Flexible superconducting Nb transmission lines on thin film polyimide for quantum computing applications

TL;DR

This paper reports on the development of ultra-compact, flexible superconducting Nb transmission lines on polyimide for quantum computing, demonstrating low dielectric loss at cryogenic temperatures suitable for scalable quantum systems.

Contribution

It introduces a new fabrication of flexible superconducting Nb/polyimide transmission lines with ultra-low loss at cryogenic temperatures, suitable for quantum computing applications.

Findings

Dielectric loss tangents are ~100x lower at cryogenic temperatures.

Low-loss transmission lines enable microwave signals over meter-scale lengths.

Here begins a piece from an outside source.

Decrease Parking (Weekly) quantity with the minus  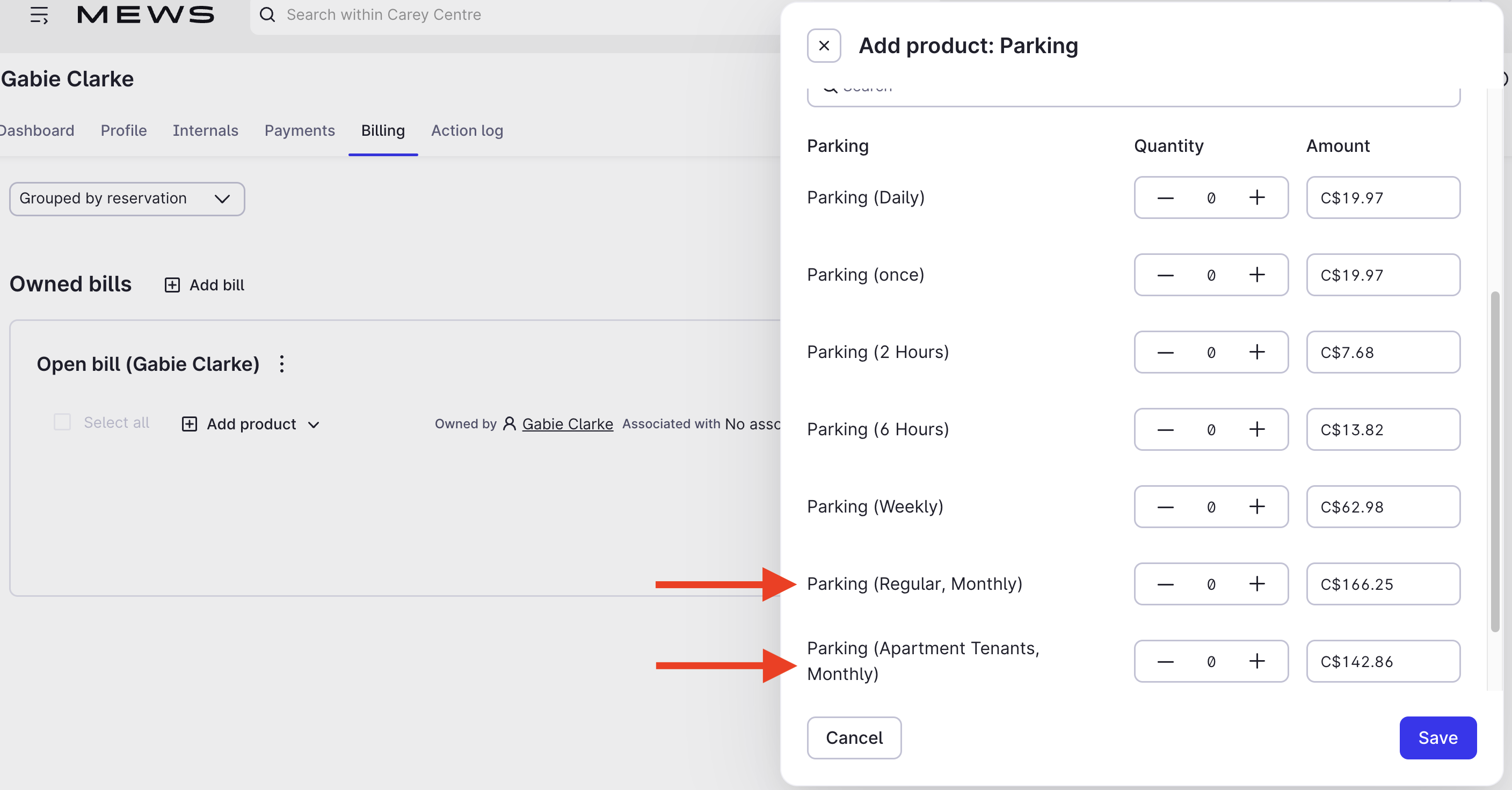coord(1165,507)
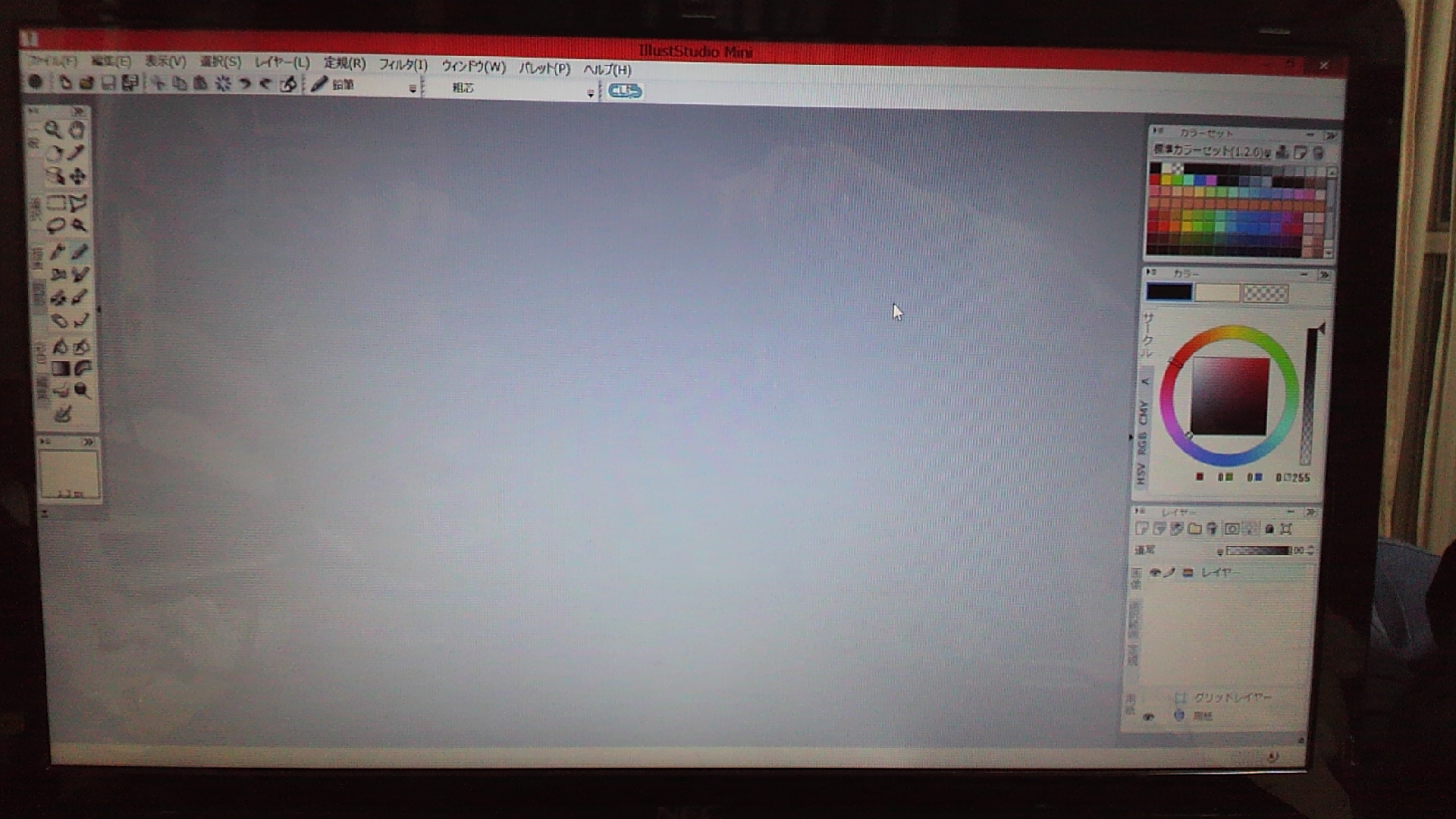Toggle the layer lock icon

click(1269, 529)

Fabrication techniques can be extended to complex multi-layer structures.

Abstract

We describe progress and initial results achieved towards the goal of developing integrated multi-conductor arrays of shielded controlled-impedance flexible superconducting transmission lines with ultra-miniature cross sections and wide bandwidths (dc to >10 GHz) over meter-scale lengths. Intended primarily for use in future scaled-up quantum computing systems, such flexible thin-film Nb/polyimide ribbon cables provide a physically compact and ultra-low thermal conductance alternative to the rapidly increasing number of discrete coaxial cables that are currently used by quantum computing experimentalists to transmit signals between the low-temperature stages (from ~ 4 K down to ~ 20 mK) of a dilution refrigerator. S-parameters are presented for 2-metal layer Nb microstrip structures with lengths ranging up to 550 mm. Weakly coupled open-circuit microstrip resonators provided a sensitive measure of the overall transmission line loss as a function of frequency, temperature, and power. Two common polyimide dielectrics, one conventional and the other photo-definable (PI-2611 and HD-4100, respectively) were compared. Our most striking result, not previously reported to our knowledge, was that the dielectric loss tangents of both polyimides are remarkably low at deep cryogenic temperatures, typically 100$\times$ smaller than corresponding room temperature values. This enables fairly long-distance transmission of microwave signals without excessive attenuation and permits usefully high rf power levels to be transmitted without creating excessive dielectric heating. We observed loss tangents as low as 2.2$\times$10$^{-5}$ at 20 mK. Our fabrication techniques could be extended to more complex structures such as multiconductor, multi-layer stripline or rectangular coax, and integrated attenuators and thermalization structures.